Skip the pictures and restate, word for word, the lines from the one containing "Mute the A1 audio track" to the end of the data below.

[Stored data]
═══
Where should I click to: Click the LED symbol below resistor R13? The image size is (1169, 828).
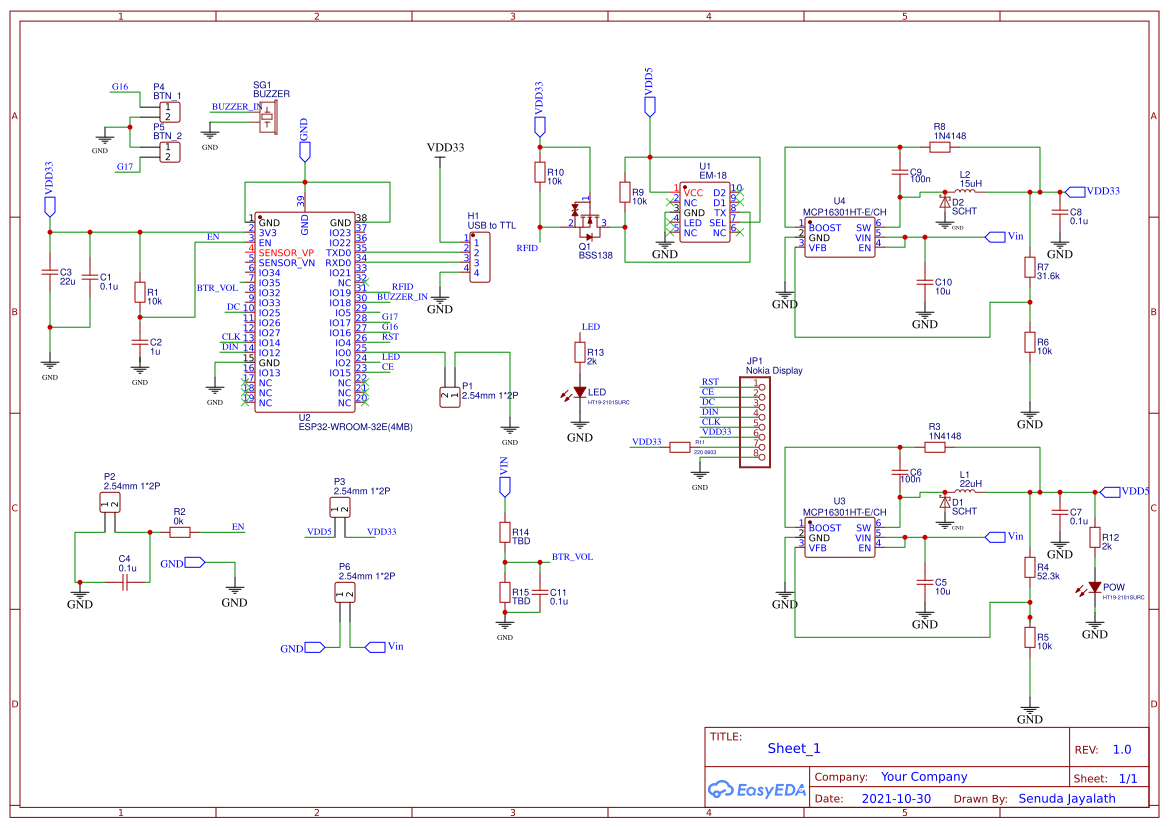tap(580, 392)
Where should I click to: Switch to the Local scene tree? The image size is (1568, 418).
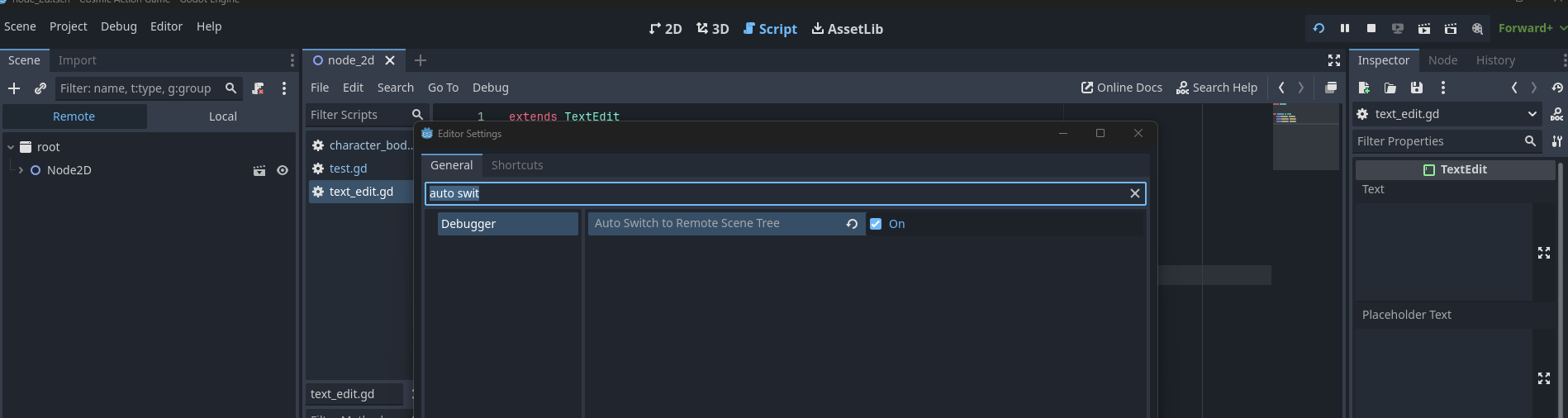[222, 116]
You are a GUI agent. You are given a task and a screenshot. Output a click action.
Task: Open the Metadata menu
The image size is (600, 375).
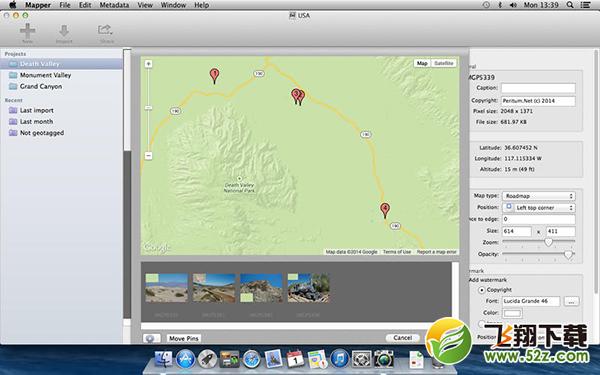(x=114, y=5)
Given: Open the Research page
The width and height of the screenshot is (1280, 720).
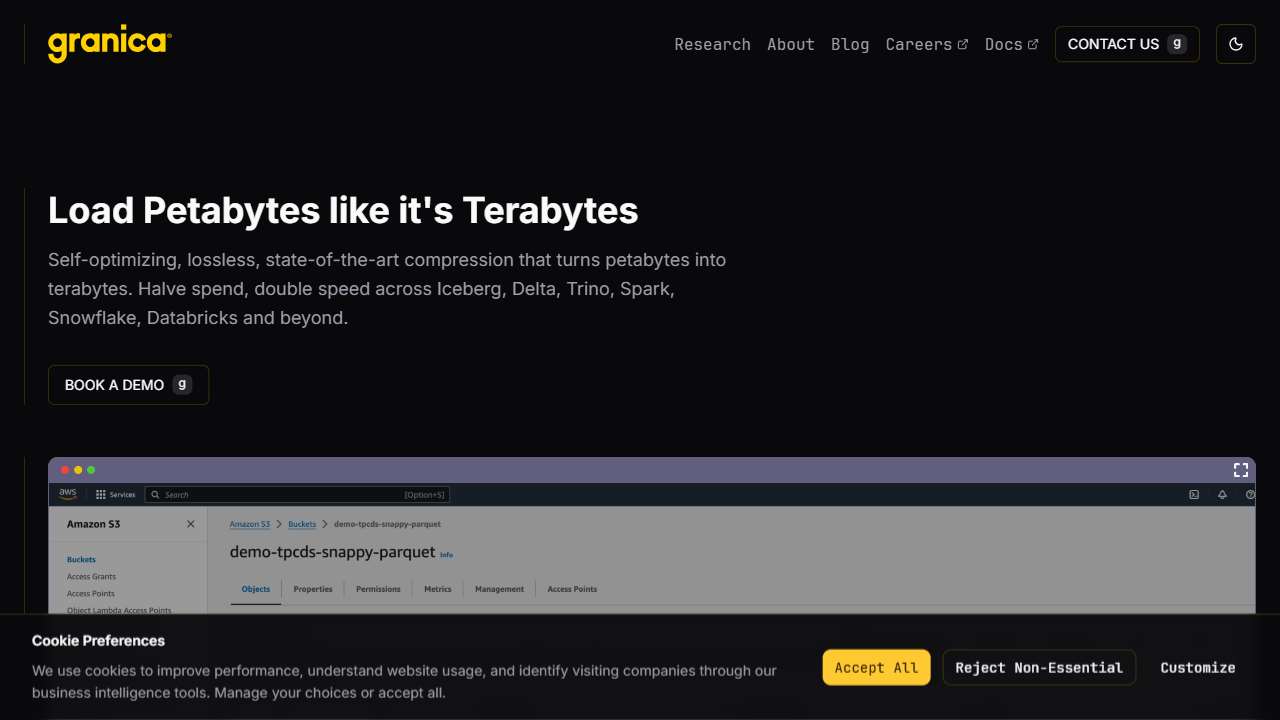Looking at the screenshot, I should pos(712,44).
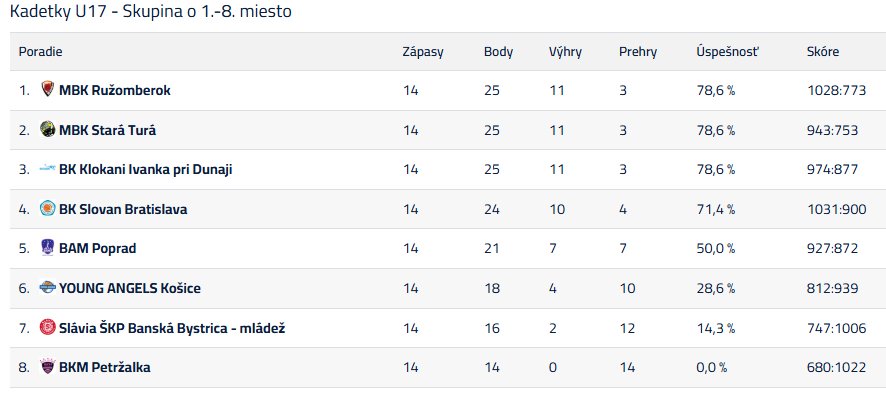
Task: Open the BKM Petržalka team link
Action: (105, 368)
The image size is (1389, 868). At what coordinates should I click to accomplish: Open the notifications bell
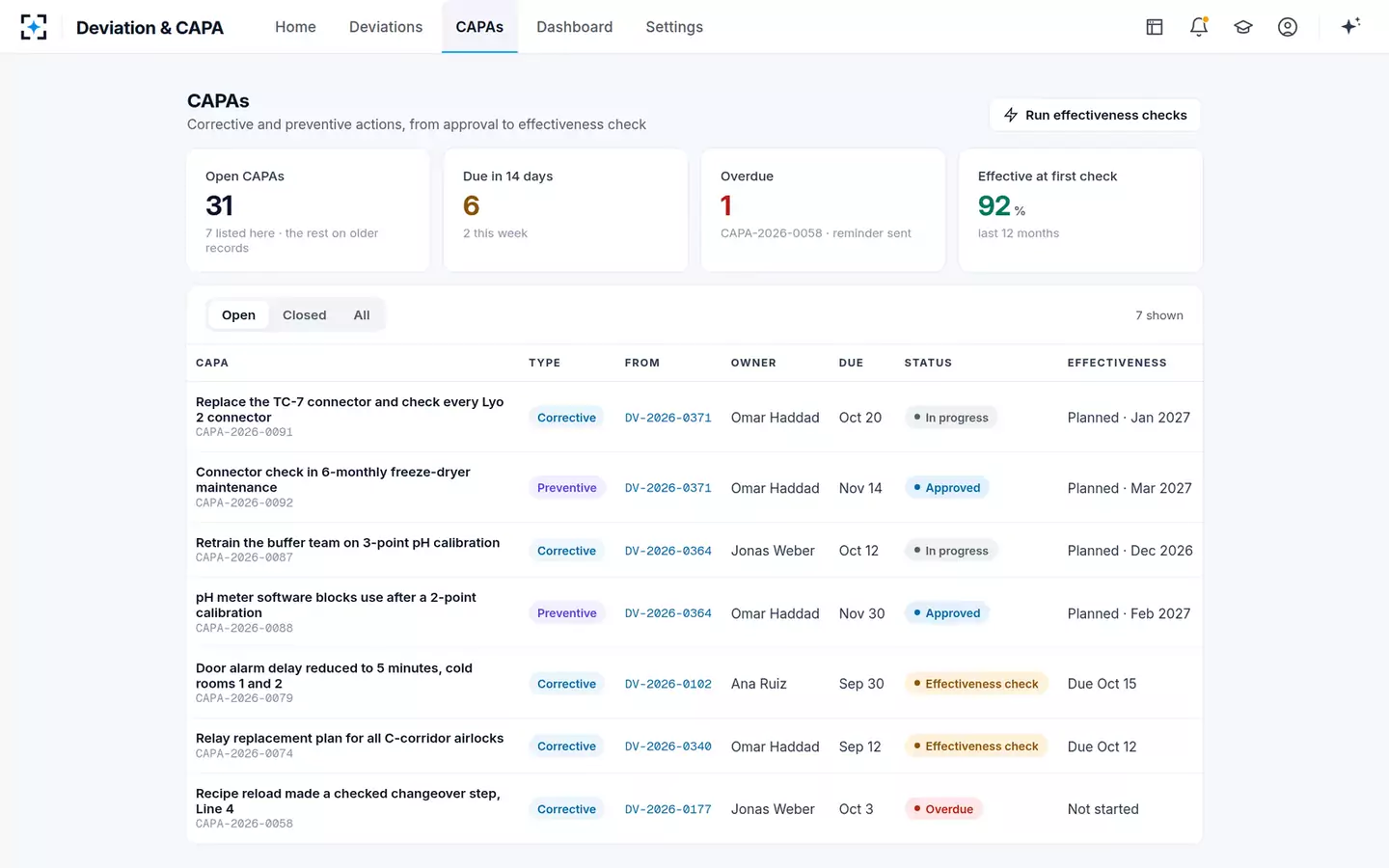point(1199,27)

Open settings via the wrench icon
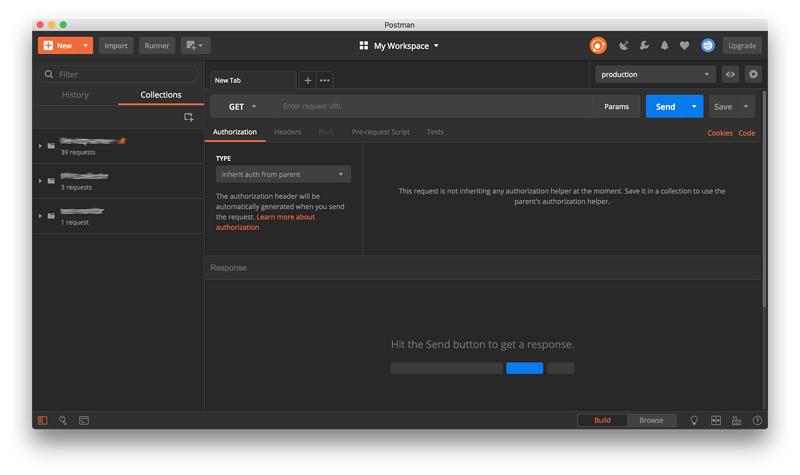pos(644,46)
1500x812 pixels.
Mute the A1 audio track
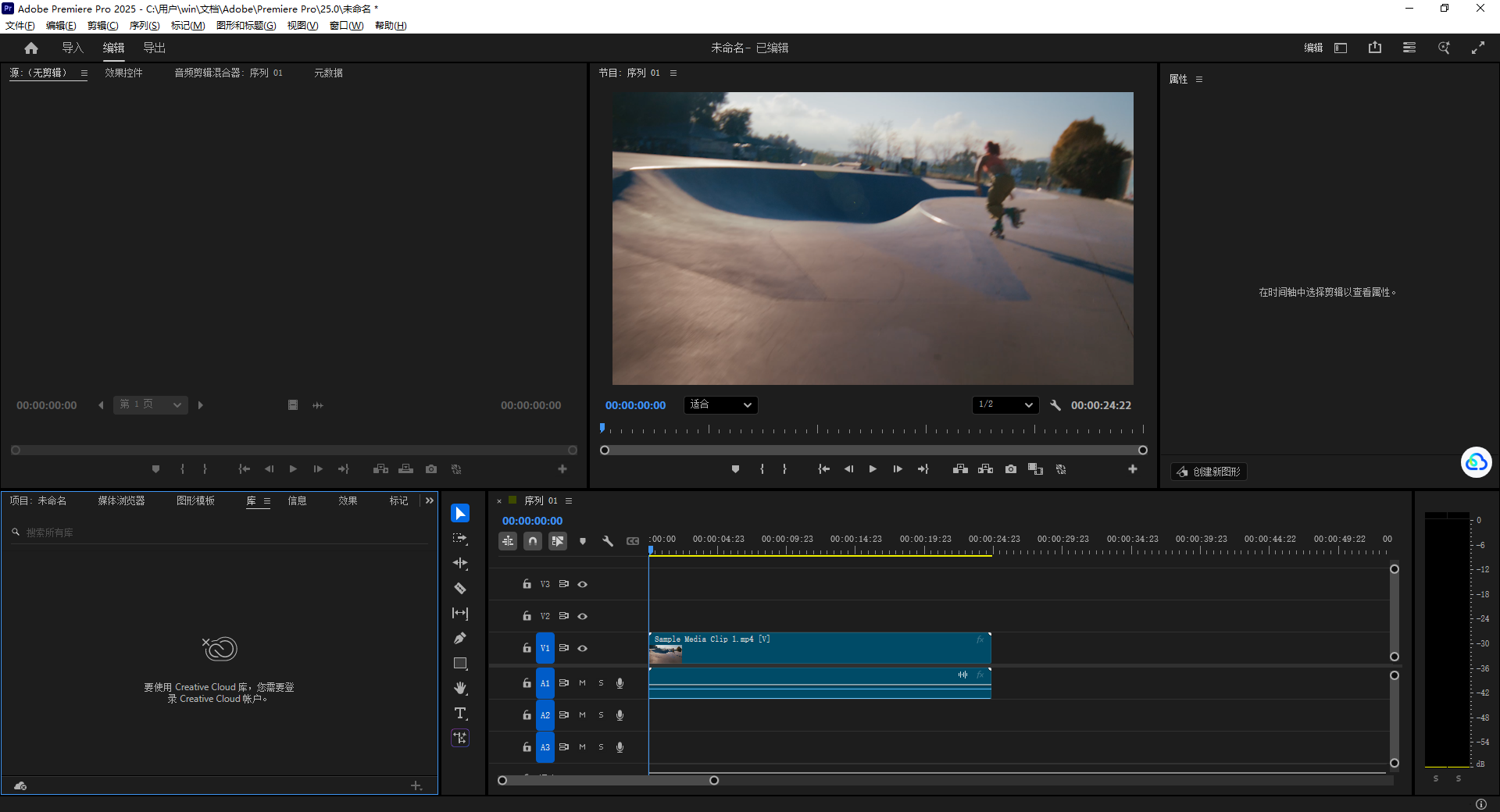pos(582,683)
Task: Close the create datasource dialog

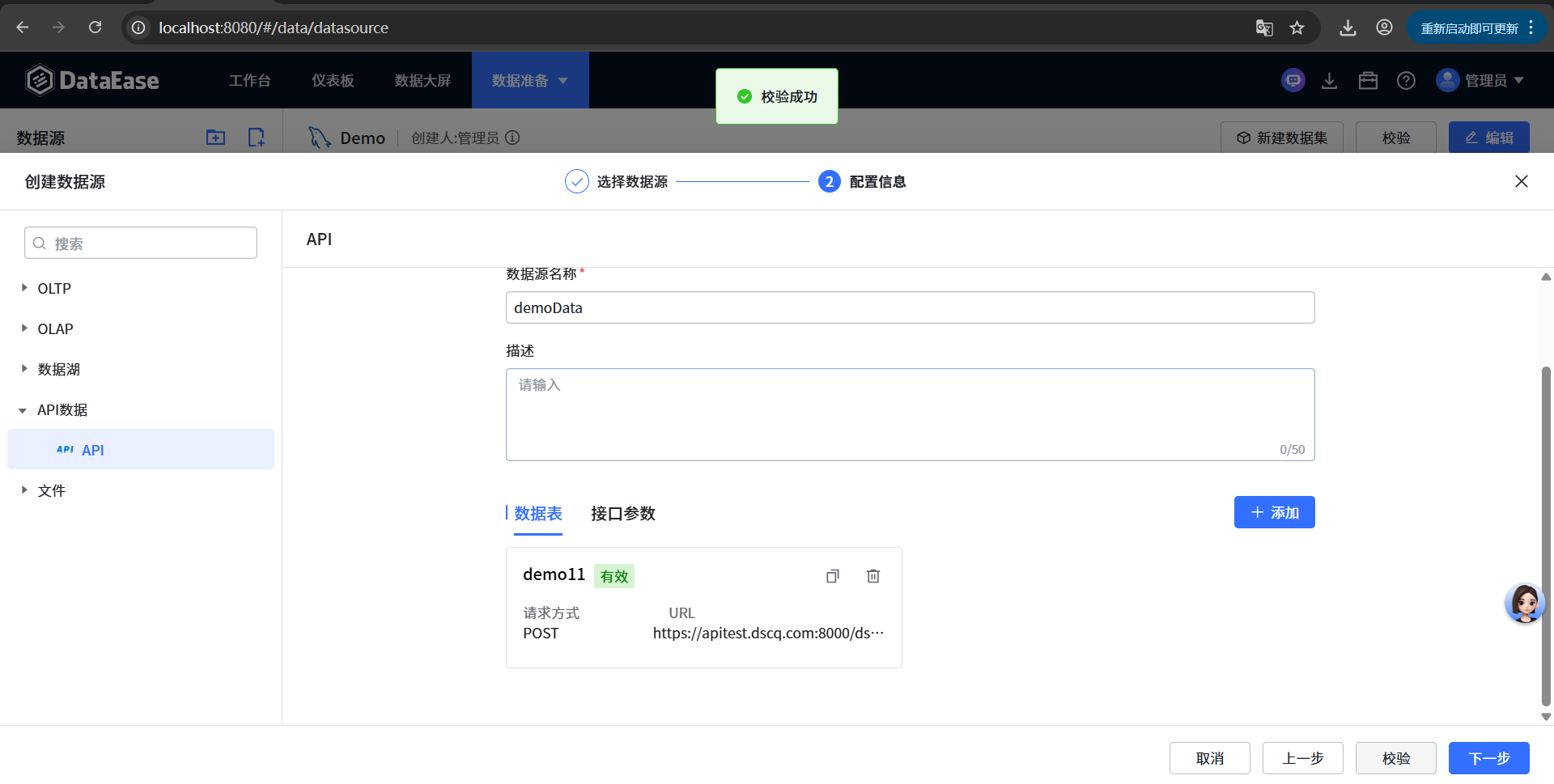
═══
* Solution to this exercise
Mute the A1 audio track
pos(582,683)
Task: Close the create datasource dialog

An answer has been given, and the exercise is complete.